▶ _The exercise_: Reproduce the lines from the one containing "Given: Open the Tutorial on segmentation link" through the end of the lines, inclusive, without altering them. Omit the pictures from your answer.

Element and text position data:
□ □ □ □

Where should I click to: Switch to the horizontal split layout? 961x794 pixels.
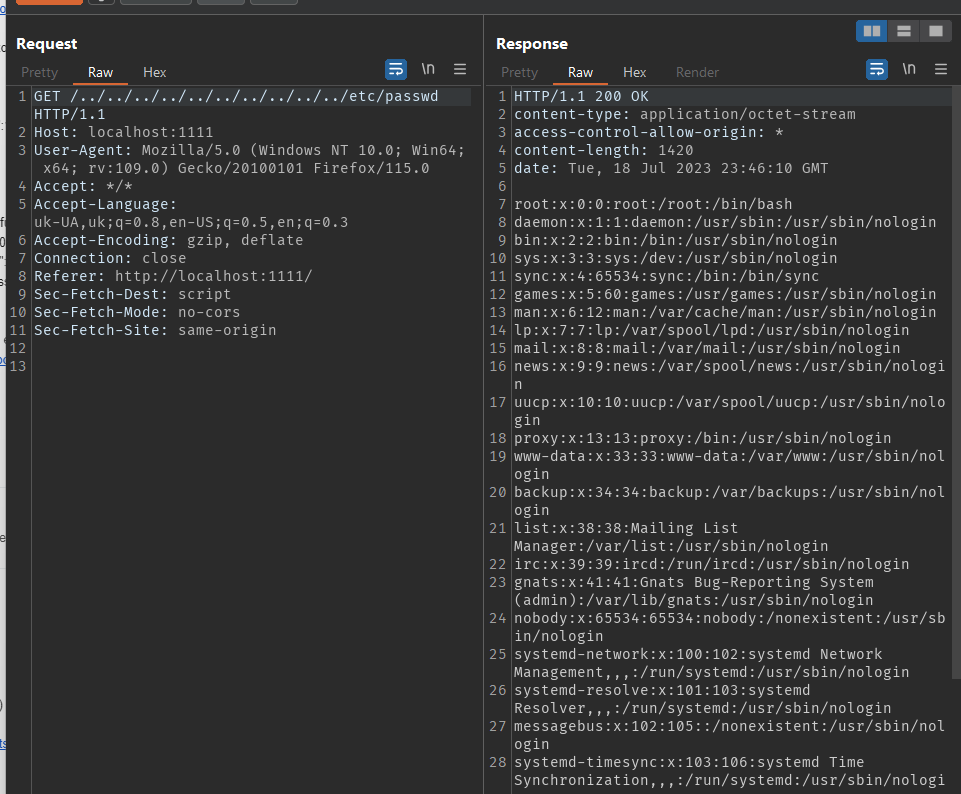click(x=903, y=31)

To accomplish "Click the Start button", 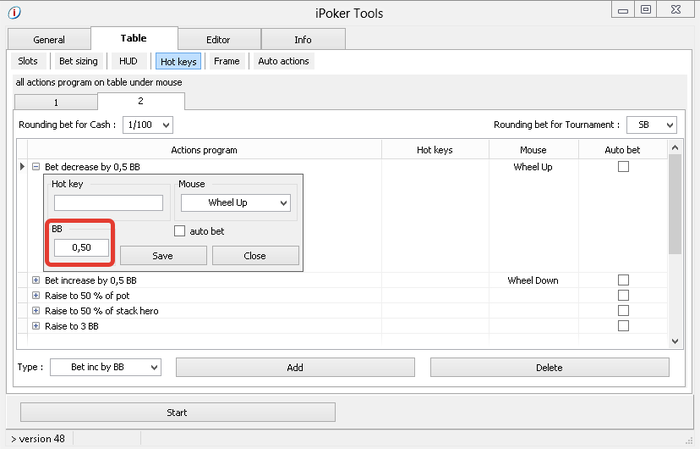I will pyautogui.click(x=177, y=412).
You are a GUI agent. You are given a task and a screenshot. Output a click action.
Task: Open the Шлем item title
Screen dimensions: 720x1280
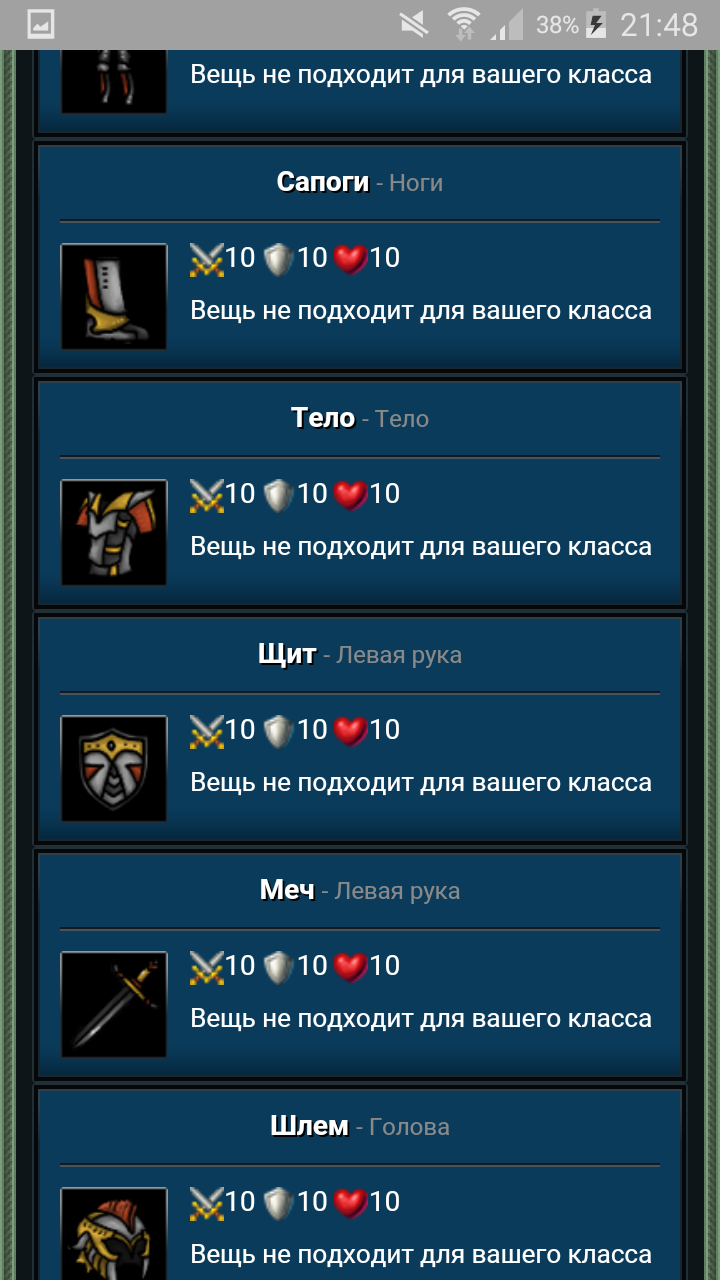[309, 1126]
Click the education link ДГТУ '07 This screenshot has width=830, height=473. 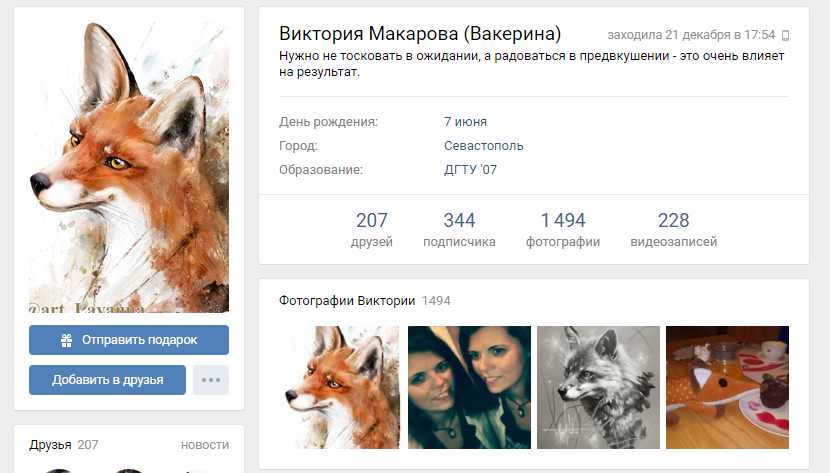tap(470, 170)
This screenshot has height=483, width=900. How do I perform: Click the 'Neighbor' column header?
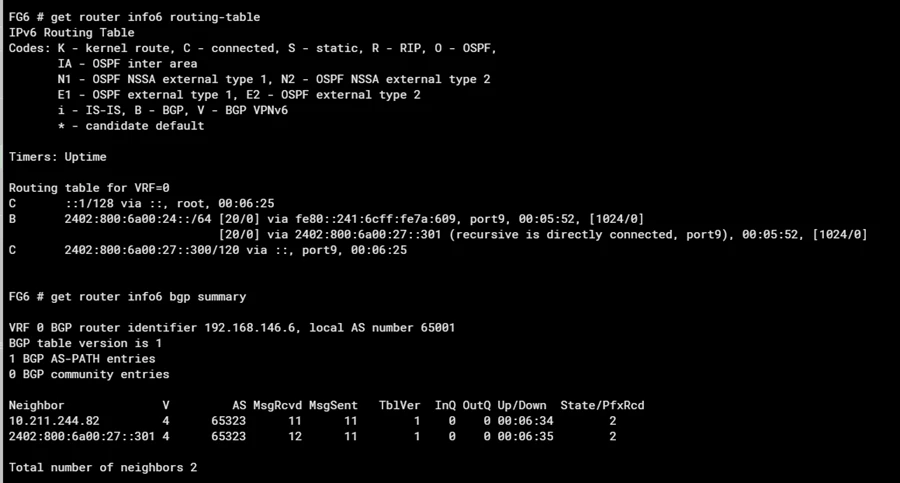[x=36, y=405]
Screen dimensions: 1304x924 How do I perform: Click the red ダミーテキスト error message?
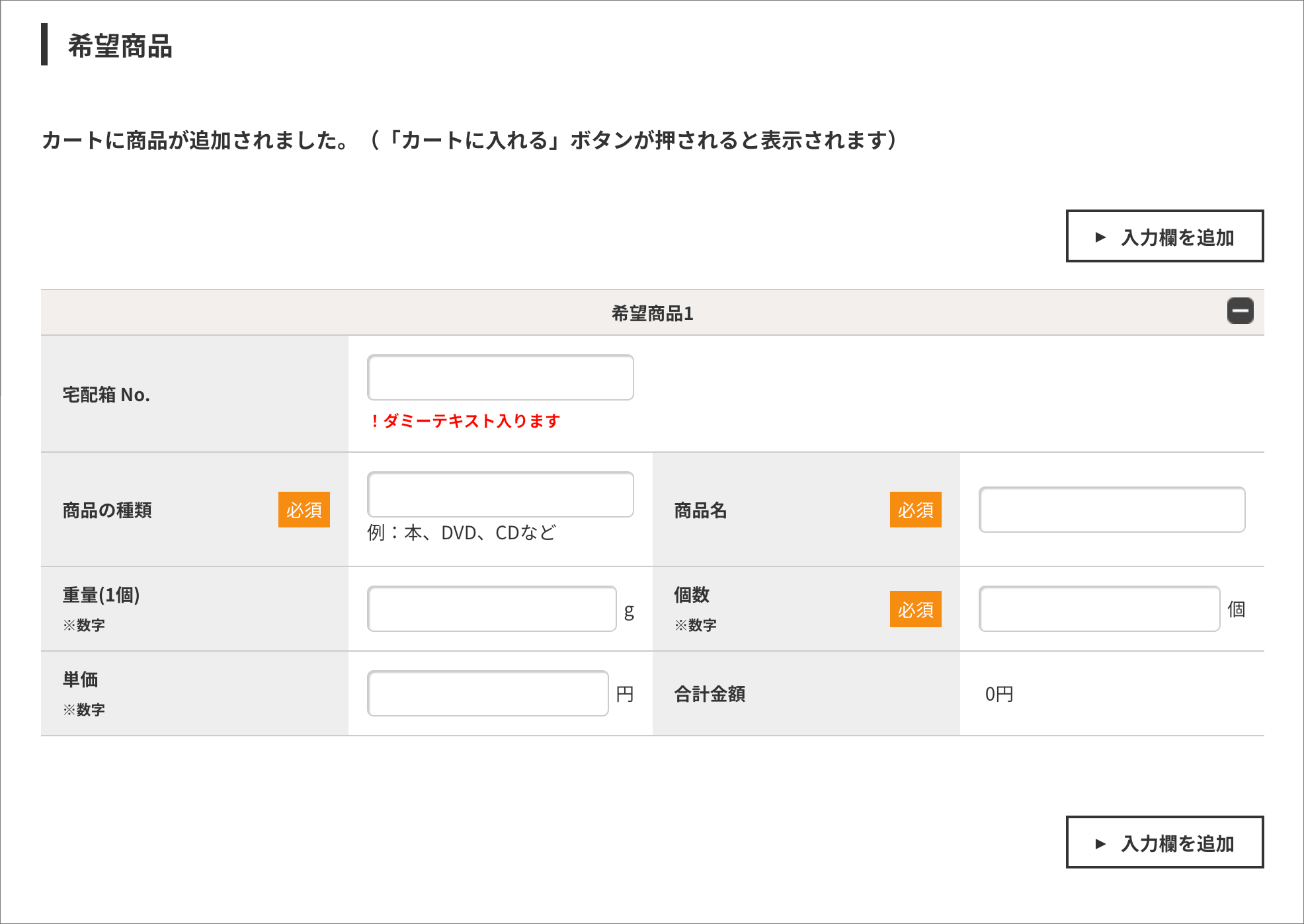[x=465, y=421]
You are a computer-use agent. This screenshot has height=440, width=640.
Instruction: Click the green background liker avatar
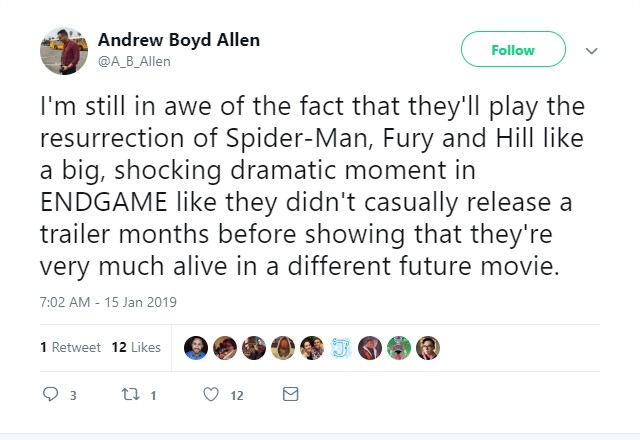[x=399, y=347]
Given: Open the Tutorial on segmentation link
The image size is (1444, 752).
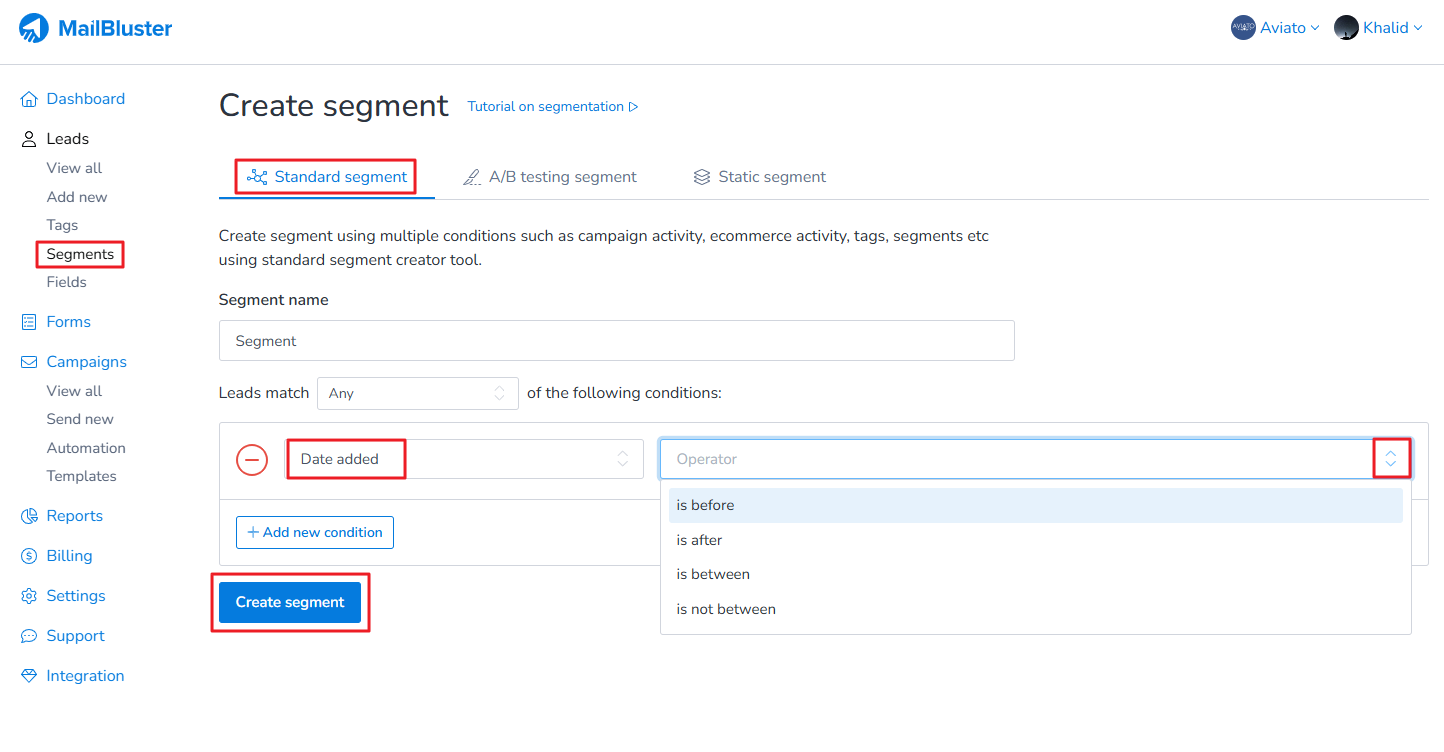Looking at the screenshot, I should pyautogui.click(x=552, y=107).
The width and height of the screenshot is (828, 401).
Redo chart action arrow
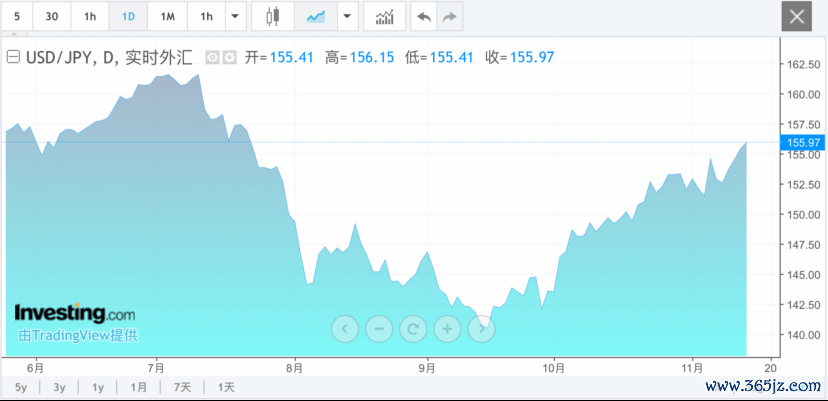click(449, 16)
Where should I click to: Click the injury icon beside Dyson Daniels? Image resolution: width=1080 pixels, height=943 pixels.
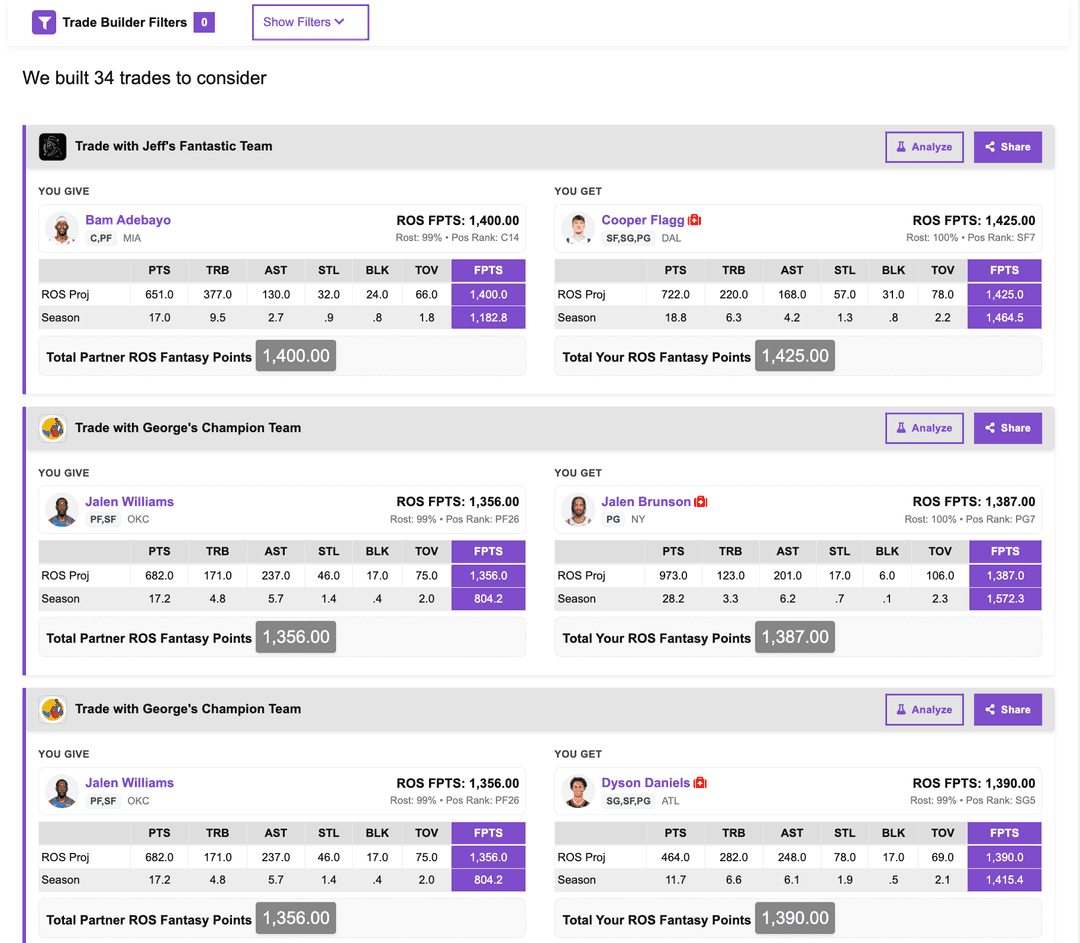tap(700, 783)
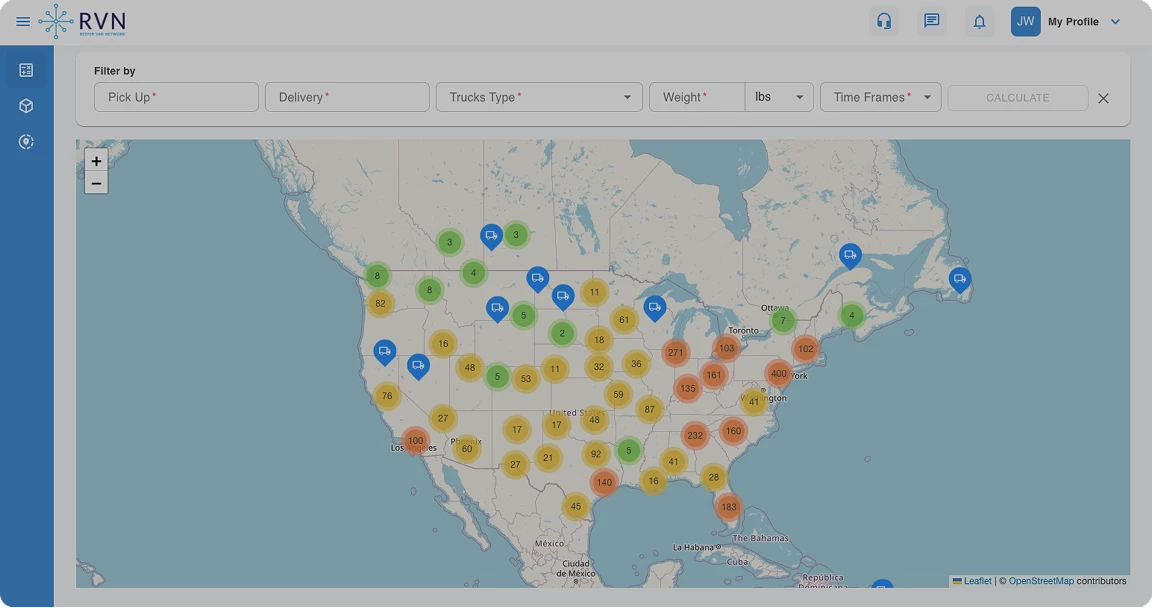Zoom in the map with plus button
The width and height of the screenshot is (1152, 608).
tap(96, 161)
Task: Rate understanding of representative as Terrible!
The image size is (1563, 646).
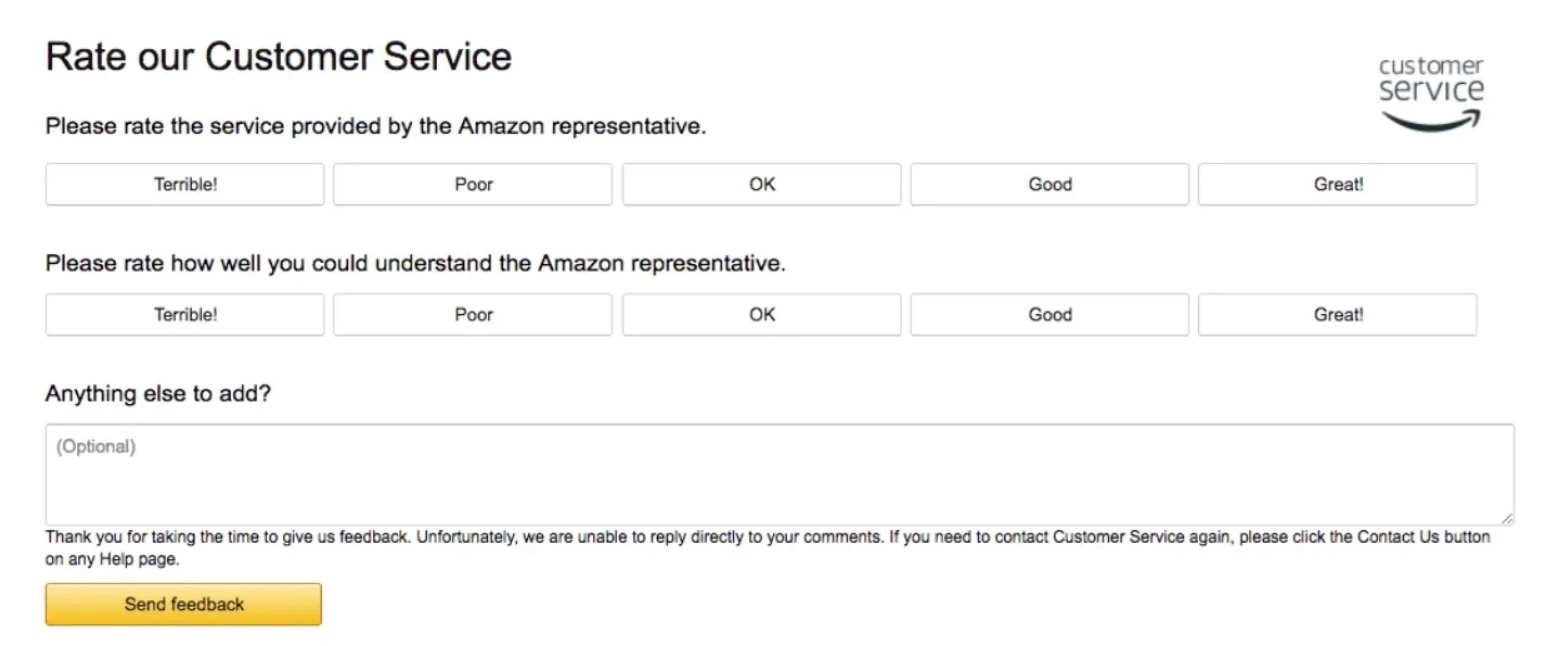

□ □ □ □

▶ _Solution to the problem_:
Given: Open the Tutorial on segmentation link
The image size is (1444, 752).
Looking at the screenshot, I should pyautogui.click(x=552, y=107).
The width and height of the screenshot is (828, 401).
Redo chart action arrow
click(449, 16)
Where should I click to: Click the injury icon beside Dyson Daniels? Image resolution: width=1080 pixels, height=943 pixels.
tap(700, 783)
Zoom in the map with plus button
The width and height of the screenshot is (1152, 608).
tap(96, 161)
Task: Rate understanding of representative as Terrible!
The image size is (1563, 646).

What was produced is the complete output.